Once the darling app of the tech world, Snapchat has failed to meet Wall Street's growth expectations since going public earlier this year. And as Facebook has successfully copied some of Snapchat's core features in Instagram, Snapchat's parent company, Snap Inc., is looking to this redesign to kick-start growth and make its app more appealing to a wider user base.
Separating friends from publishers
One of the goals of Snapchat's redesign, which will be made available first to a small percentage of users later this week, was to lessen the confusion around the previous app's Stories page to the right of the camera.
The page previously included Stories shared by friends alongside content from Discover, Snapchat's hub for media partners like The Daily Mail and BuzzFeed.
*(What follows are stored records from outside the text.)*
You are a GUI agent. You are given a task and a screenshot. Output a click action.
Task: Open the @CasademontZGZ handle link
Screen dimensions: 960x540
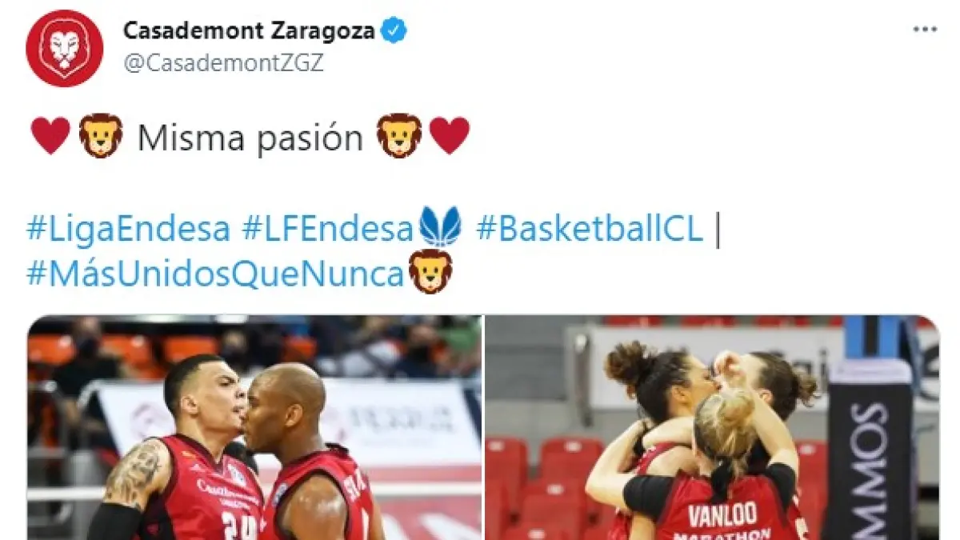[223, 63]
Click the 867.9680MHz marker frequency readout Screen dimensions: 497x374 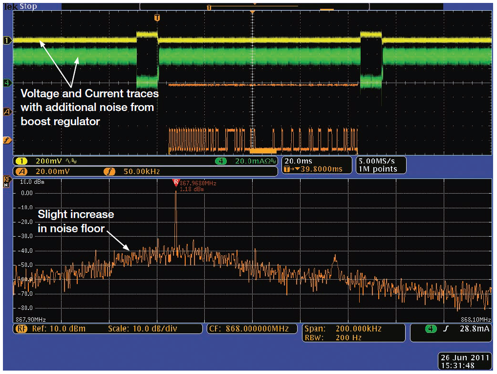[x=198, y=183]
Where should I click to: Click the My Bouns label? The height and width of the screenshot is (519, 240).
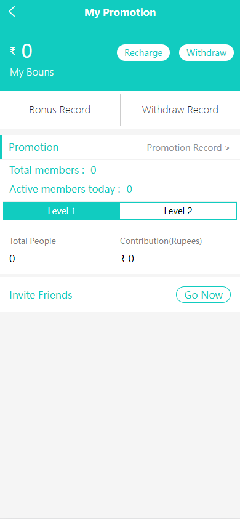pyautogui.click(x=32, y=73)
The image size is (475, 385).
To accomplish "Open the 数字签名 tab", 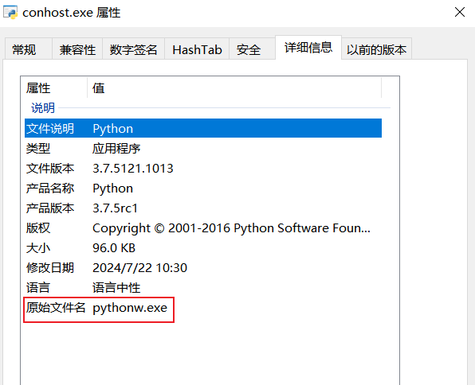I will tap(133, 49).
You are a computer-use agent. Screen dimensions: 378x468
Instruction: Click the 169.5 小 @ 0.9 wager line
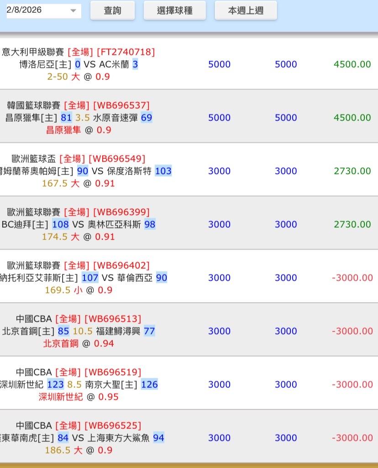pyautogui.click(x=79, y=290)
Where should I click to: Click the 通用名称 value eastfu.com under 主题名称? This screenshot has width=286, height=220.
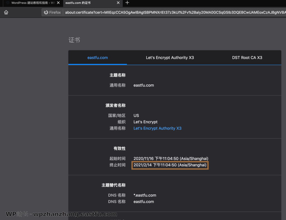tap(144, 85)
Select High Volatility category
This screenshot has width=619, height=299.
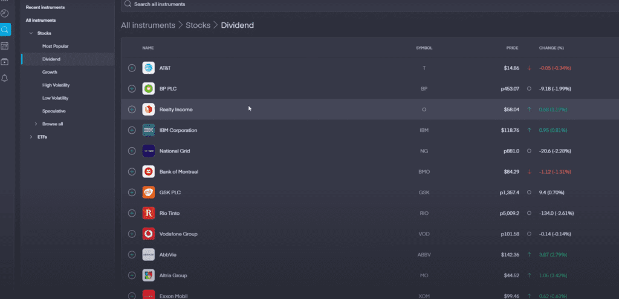coord(55,85)
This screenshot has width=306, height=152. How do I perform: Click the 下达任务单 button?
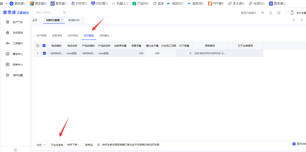(57, 145)
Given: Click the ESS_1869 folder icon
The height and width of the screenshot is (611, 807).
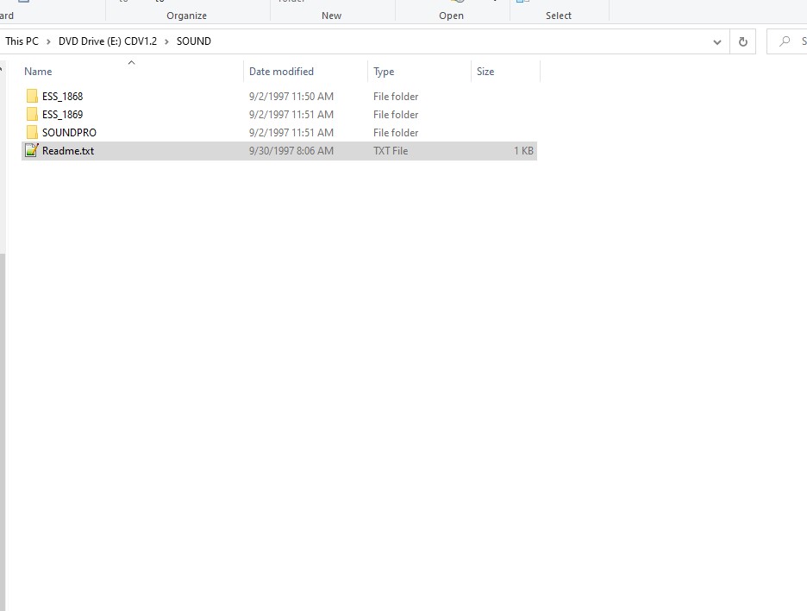Looking at the screenshot, I should pos(32,115).
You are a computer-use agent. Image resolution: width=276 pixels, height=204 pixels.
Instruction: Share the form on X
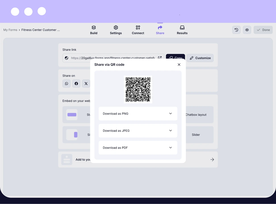pyautogui.click(x=86, y=83)
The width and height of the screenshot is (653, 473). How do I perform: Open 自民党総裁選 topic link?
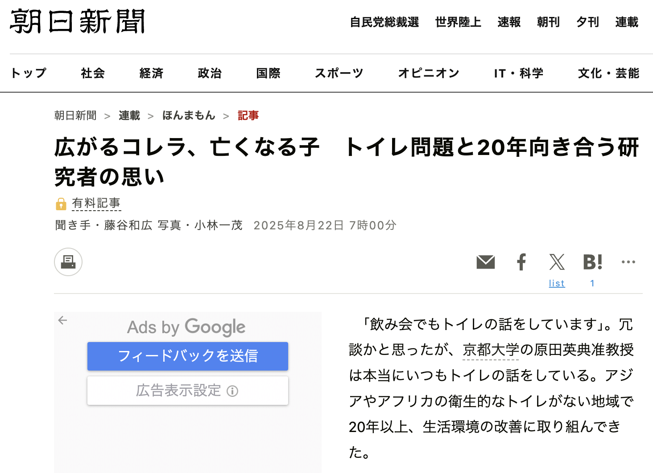[x=384, y=22]
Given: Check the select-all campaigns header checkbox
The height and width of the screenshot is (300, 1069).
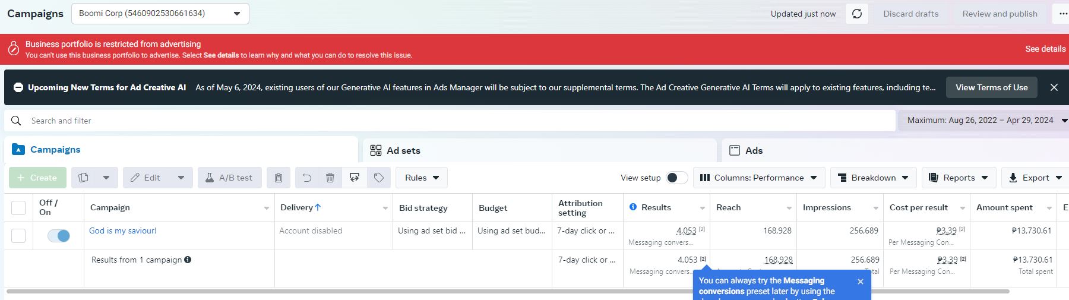Looking at the screenshot, I should tap(18, 207).
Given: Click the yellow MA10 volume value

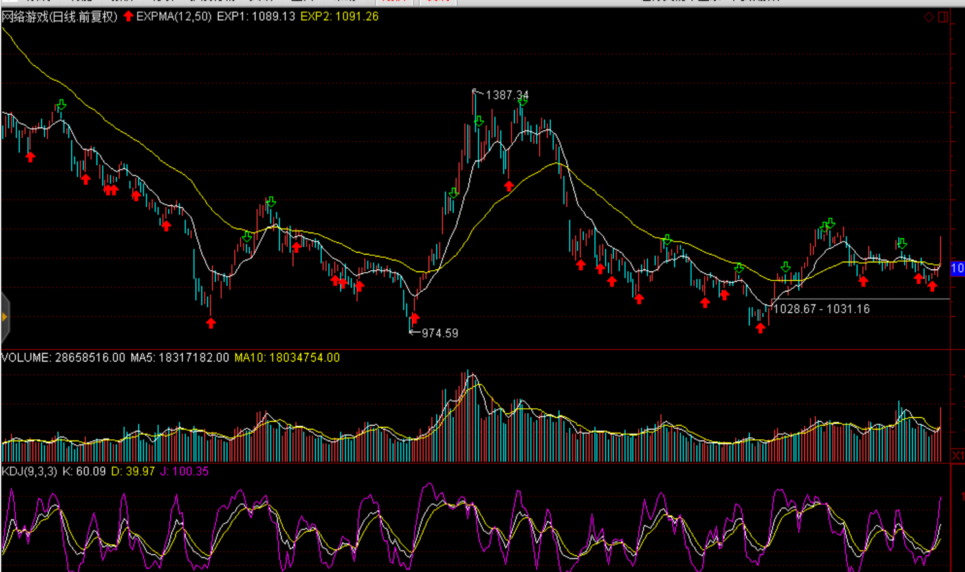Looking at the screenshot, I should (x=287, y=358).
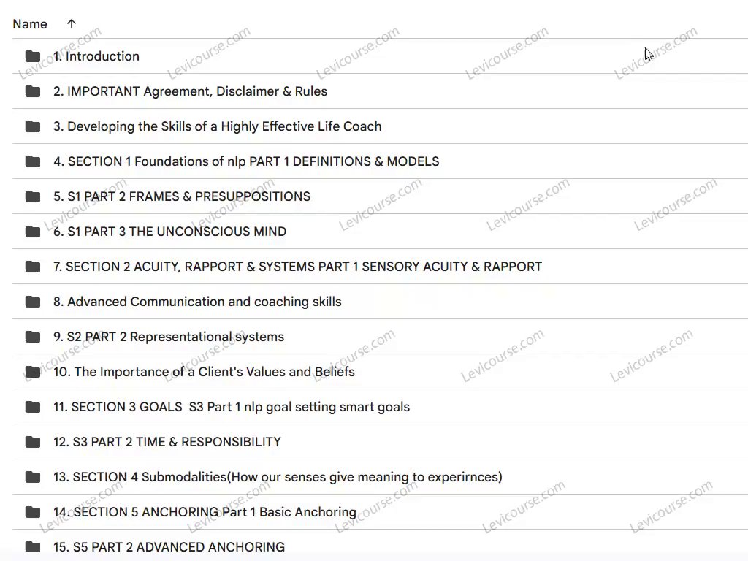This screenshot has height=561, width=748.
Task: Select folder icon beside Representational systems
Action: [32, 337]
Private messages threads with friends, meanwhile, existed to the left of the camera, two swipes away from the Stories they shared.
"Until now, social media has always mixed photos and videos from your friends with content from publishers and creators," Snap wrote in a blog post published Wednesday. "While blurring the lines between professional content creators and your friends has been an interesting Internet experiment, it has also produced some strange side-effects (like fake news) and made us feel like we have to perform for our friends rather than just express ourselves."
The new window to the left of the camera will now show only message threads and Stories from friends.
Unread messages from friends will be shown at the top of the window, in chronological order, while other message threads and Stories will be shown algorithmically based on whom Snapchat believes you care about most. Snapchat will use signals like how often you communicate with a user or view their Story to determine the ranking.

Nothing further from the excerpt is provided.